The VCU (vehicle controller) in the input module receives the basic parameter information of the vehicle and provides information input for the later dynamic energy calculation module.

The basic parameter information of the vehicle comprises the current speed, the SOC of the power battery, the current voltage value, the whole vehicle high-voltage state, the opening degree of an accelerator pedal and the opening degree of a brake pedal.

The original engine torque distribution strategy in the electric quantity balance torque distribution module is based on an engine universal characteristic curve, an optimal working load point interval of the engine is determined, and engine torque in each gear is determined according to the rotation speed of an output shaft and the torque required by a wheel end.

The power generation compensation VCU_Charge_MAP in the electric quantity balance torque distribution module is based on the original engine torque distribution strategy to increase a certain engine torque, so that the power generation torque distributed to the motor is more.

The discharging compensation VCU_Discharge_MAP in the electric quantity balance torque distribution module is based on an original engine torque distribution strategy to reduce a certain engine torque, so that the motor needs to consume electric energy to meet the wheel end required torque.

Technical effects

The technical effects of the invention include:

1. The energy change of the battery is calculated in real time by utilizing the integral value of the charge and discharge current and the voltage of the battery in the running process of the vehicle, and the control on the battery electric quantity change is more accurate, so that the failure of the whole energy balance control caused by inaccurate battery electric quantity SOC fed back by the state difference of the battery is avoided. In addition, the SOC based on BMS feedback is the integral settlement result based on time of the high-voltage battery current, the actual energy of the high-voltage system cannot be fed back, and the system calculates the electric quantity balance through the integral result based on time of the power of the high-voltage battery, so that the test reliability is high.

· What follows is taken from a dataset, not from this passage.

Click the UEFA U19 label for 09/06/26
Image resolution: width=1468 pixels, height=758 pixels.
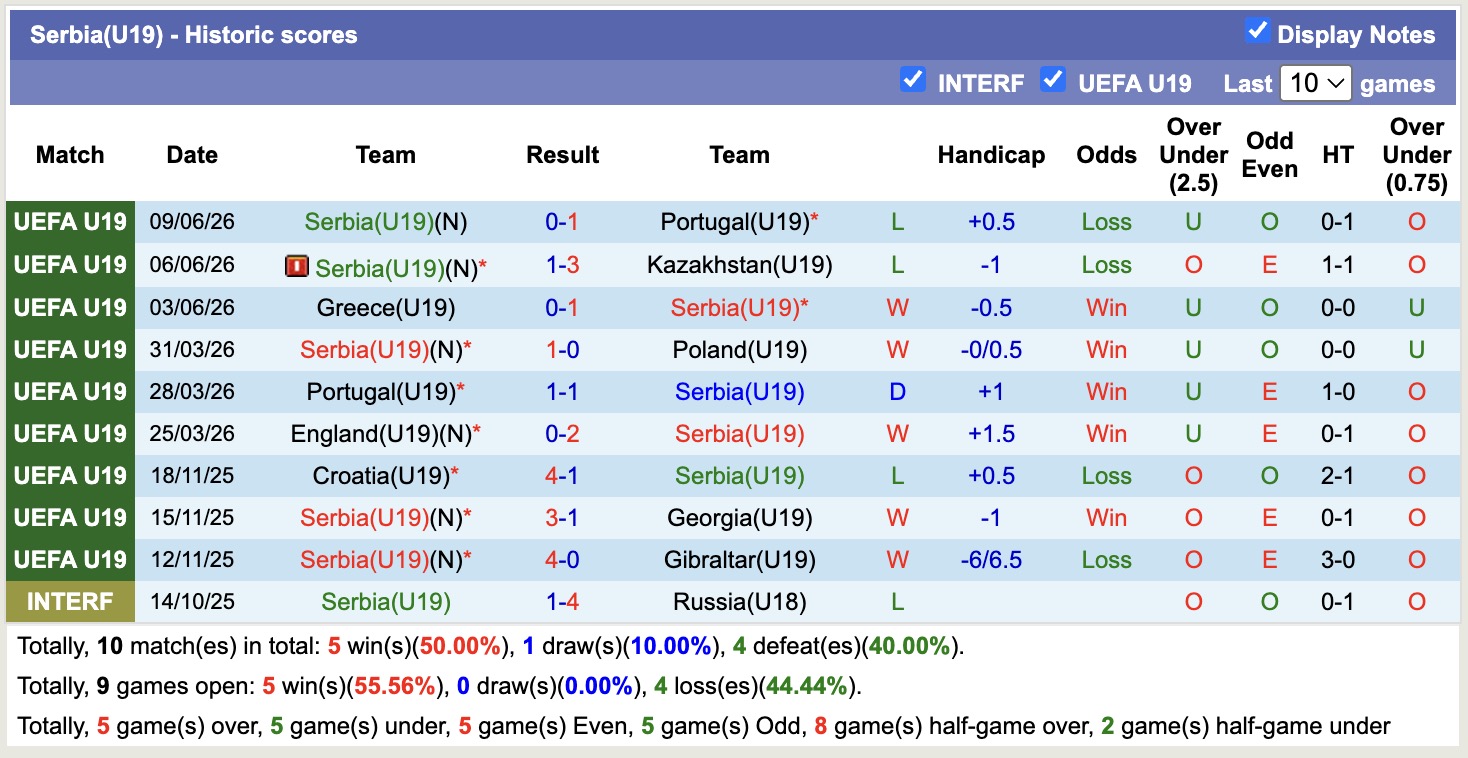pyautogui.click(x=70, y=222)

2. And closed-loop control is adopted in the ultra-high speed section, a corresponding engine torque penalty coefficient is obtained by looking up a table according to the current SOC variation, and the engine torque is compensated, so that the whole WLTC electric quantity balance is achieved. Because the invention adopts closed-loop control in the final stage of WLTC test, the influence of the operation difference of the driver and the test bench can be avoided, and the control robustness is good.

Drawings

FIG. 1 is a flow chart of the present invention;

Fig. 2 is a schematic diagram of an embodiment.

FIG. 3 shows the results of the test of the examples.

Detailed Description

As shown in FIG. 1, the power balance control system based on WLTC working conditions in this embodiment comprises an input module, an SOC storage module, a dynamic energy calculation module, a power balance identification module, a power balance penalty module and a power balance torque distribution module.

The input module comprises whole vehicle state information acquired by a whole vehicle controller VCU, a motor controller MCU, a transmission controller TCU, an engine management system EMS, a battery management system BMS and the like. The whole vehicle controller VCU interacts with each unit controller through a whole vehicle communication CAN network, receives current basic parameter information of the vehicle, such as current vehicle speed, power battery SOC and current voltage value, total battery capacity, whole vehicle high-voltage state, accelerator pedal and brake pedal opening, current engine gear, motor gear and the like, and provides software input information for other modules.

The SOC storage module comprises a step of judging whether the battery electric quantity SOC is in a balance interval at the time of power-on of the whole vehicle, a step of carrying out normalization processing on the real SOC in an available electric quantity interval of the battery, and a step of storing the real SOC in VCU EEprom as an SOC initial value for dynamic energy calculation.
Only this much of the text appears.